タイムキーパーがコート内にお手玉を投げ込んだ。
「やめッ」
審判がふたりの間に割り込み、試合を止めて中央に連れ戻しつつお手玉をタイムキーパーに投げて返す。
「判定」
ふたりの副審は紅白の旗を股の間で交差させ、引き分けであることを示した。そして、すぐさま延長戦が始まる。相手は足を引きずりつつ、後ろに下がらず突き主体の猛攻を見せた。晴は有効打こそなかったが、さきとは違う勢いに押されつつあった。
「体重判定、持ち込めるかしら」
歯噛みする絵理。葉月は説明を求めるように文子を振り返った。
「延長戦後引き分けの場合は体重判定。女子は三キロ以上体重差がある場合、重いほうが負けになるようです」
「じゃあ、引き分けたら晴の勝ちなんだ……」
三〇秒がすぎたころ、相手は攻め疲れを見せ始めた。晴が奥足にインロー。内腿を脛で蹴られた相手は一瞬動きが止まるが、すぐに右ローを放つ。晴の足払い。審判は軸足を蹴られて尻餅をついた相手に立つよう促し、構えたのは確認してから試合を再開させた。
「いまのは有効?」
「スリップじゃ得点にもならないわ。けど」
明らかに相手の気勢が削がれ、流れは晴のものになっていた。相手は前傾姿勢になり、腕で腹を守るようにガードを固めた。左ハイ。相手の頬を捉えた。相手がガードを上げたところで前蹴り。
「やめッ」
主審が晴を止める。気がつくとコート内にはお手玉が。ふたりはコートの中央に。三人の審判は川東高校を示す白旗を上げており、主審は晴の勝利を告げた。挨拶を交わし、相手は晴に近づいて握手をしようと手を伸ばした。晴はそれに応じてから自陣に戻る。
「最後の握手は礼儀みたいなもんだから忘れないようにね。勝っても負けても」
晴が戻ってくるとすぐに文子に声がかかり、試合場に向かわされた。
「お疲れ様でした」
「リラックスしてね」
すれ違う瞬間、ふたりは声をかけあう。
「お疲れ。幸先はよさそうじゃん?」
晴は涼のことばに肩をすくめ、自陣に正座して息をついた。
「疲れた?」
「まあね。こういうのは剣道で慣れてるつもりだったけど、やっぱり違うもんね」
一回戦は文子と葉月は判定負けを喫した。守りに回り過ぎ、有効打はなかったものの気勢で差をつけられたのだった。絵理は技ありをひとつ取って判定勝ち。涼はローキックの連続で相手を立てなくし、下段廻し蹴りによる一本勝ちとなった。

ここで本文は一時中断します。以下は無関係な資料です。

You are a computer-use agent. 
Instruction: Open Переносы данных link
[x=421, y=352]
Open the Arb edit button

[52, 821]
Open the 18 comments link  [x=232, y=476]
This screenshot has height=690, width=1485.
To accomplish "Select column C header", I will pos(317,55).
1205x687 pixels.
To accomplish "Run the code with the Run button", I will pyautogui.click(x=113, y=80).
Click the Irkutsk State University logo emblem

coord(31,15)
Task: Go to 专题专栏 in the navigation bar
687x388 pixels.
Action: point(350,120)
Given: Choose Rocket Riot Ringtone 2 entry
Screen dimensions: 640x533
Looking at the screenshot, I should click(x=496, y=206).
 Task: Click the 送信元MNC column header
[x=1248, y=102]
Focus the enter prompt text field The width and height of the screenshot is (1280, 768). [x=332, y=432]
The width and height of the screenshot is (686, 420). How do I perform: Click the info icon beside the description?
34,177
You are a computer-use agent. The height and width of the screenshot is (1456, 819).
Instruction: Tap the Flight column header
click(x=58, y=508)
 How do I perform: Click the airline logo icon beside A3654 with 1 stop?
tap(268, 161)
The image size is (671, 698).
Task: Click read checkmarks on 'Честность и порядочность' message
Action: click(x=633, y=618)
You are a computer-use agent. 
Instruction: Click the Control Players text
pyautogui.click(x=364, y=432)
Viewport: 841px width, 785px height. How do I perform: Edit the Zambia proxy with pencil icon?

一回戦目が終わり、葉月が隣のコートに目をやるとちょうど大将戦が終わったところのようだった。敗者と思われる選手は苦痛に表情を歪め、足を引きずって試合場をあとにする。勝者は川東の次なる対戦校だった。絵理は悠然と立ち去る勝者を見やり、舌打ちする。
二回戦目、晴は体重判定でも引き分けて再延長までもつれ込み、ようやく勝利を収めた。文子は判定負け、葉月も延長戦までもつれ込んだが判定負けに終わった。絵理は技ありをふたつ取って一本勝ち。そして、最後の大将戦。試合を終えた絵理は涼とすれ違う瞬間、彼女の肩を叩いた。
「気をつけなさいよ、あいつ」
涼の対戦相手は絵理と同じ道着を身につけていたが体格的には葉月と大差なく、涼が苦戦しそうな相手には見えなかった。
「心配すんな」
涼は肩を叩き返し、試合場に向かう。中央に立ち、向かい合う。